Skip to main content
Data synthesis recipes provide a quick starting point for creating datasets tailored to specific configurations or use cases. Each recipe defines how to generate a custom dataset, making it easy to reuse and adapt across projects.

What is a data synthesis recipe?

A data synthesis recipe is effectively a synthesis configuration for generating data. Rather than writing static examples by hand, you define structured rules that describe:
  • What should vary across samples
  • How examples should be generated
  • Which model should perform generation
  • How many samples to create
You can think of a recipe as a data generation blueprint. Attributes define the ingredients, templates define the instructions, and the synthesis engine produces consistent, scalable outputs by systematically combining them. This approach allows you to:
  • Generate large, diverse datasets from compact specifications
  • Systematically target failure modes identified during evaluation
  • Maintain consistency across generated examples
  • Iterate quickly by adjusting attributes instead of rewriting data
By separating structure (attributes and templates) from scale (number of samples), recipes make synthetic data generation controllable, reproducible, and aligned with measurable training goals.
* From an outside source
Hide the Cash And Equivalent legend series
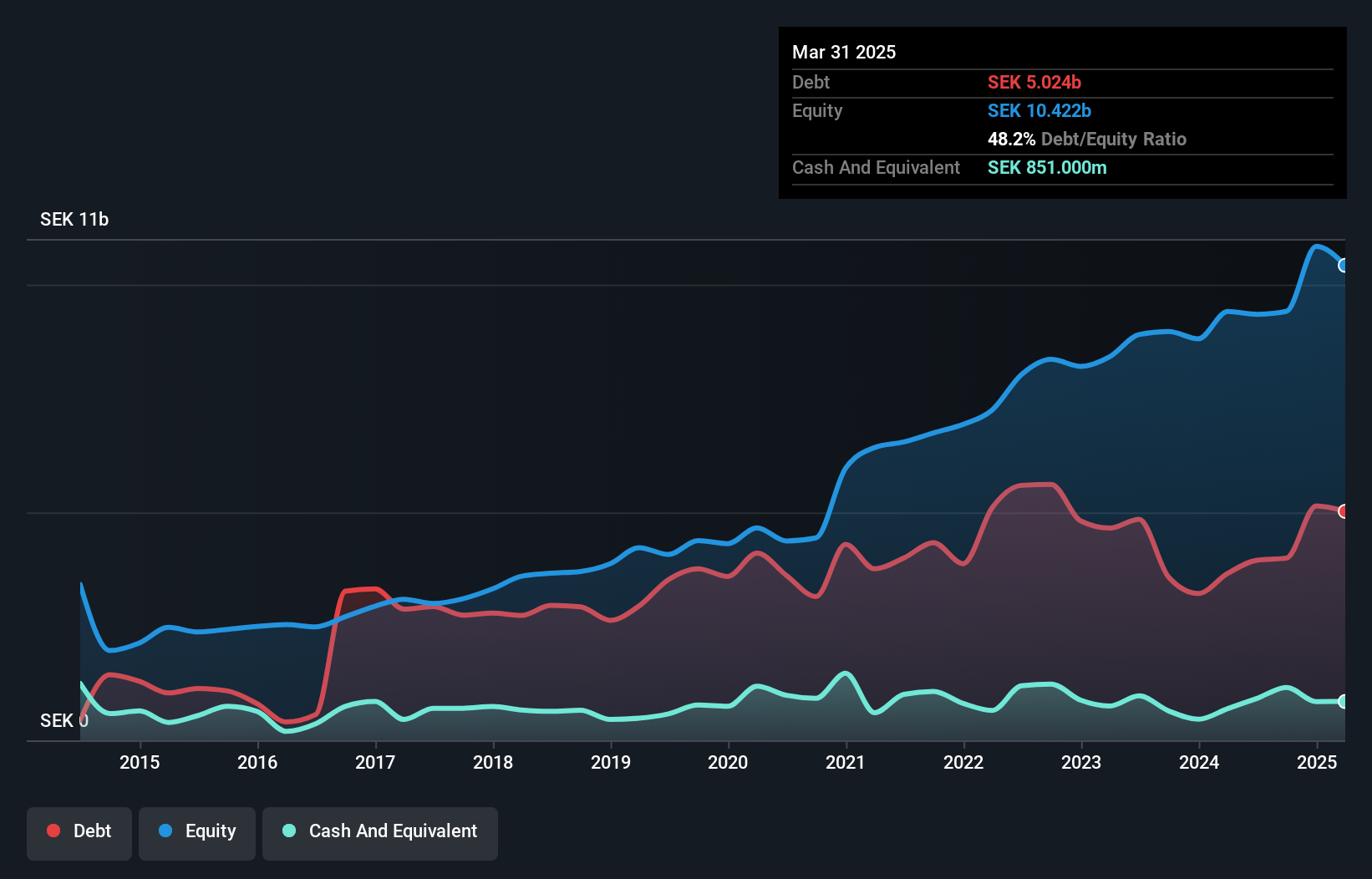 click(380, 831)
Accessing & executing data synthesis recipes

You can access and manage all your data synthesis recipes in one location:
  1. Go to the Recipes page.
  2. Filter on data synthesis recipes by selecting Synthesis in the Type drop-down menu.
  3. Click the recipe name to open it in the Builder.
  4. Click the Execute button to run the recipe and start the synthesis job.
Your newly synthesized dataset will appear under datasets once the job is finished.